Task directions →
Set down exactly the lines that run from the line with "[सहायता केंद्र] (876, 47)" to the end of the data, and nothing else.

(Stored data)
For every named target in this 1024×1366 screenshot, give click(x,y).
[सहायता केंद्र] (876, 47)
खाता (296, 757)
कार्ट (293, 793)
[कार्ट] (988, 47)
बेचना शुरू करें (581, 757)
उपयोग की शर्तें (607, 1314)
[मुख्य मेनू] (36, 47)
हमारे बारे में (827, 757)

Task answer →
[सहायता केंद्र] (876, 47)
खाता (296, 757)
कार्ट (293, 793)
[कार्ट] (988, 47)
बेचना शुरू करें (581, 757)
उपयोग की शर्तें (607, 1314)
[मुख्य मेनू] (36, 47)
हमारे बारे में (827, 757)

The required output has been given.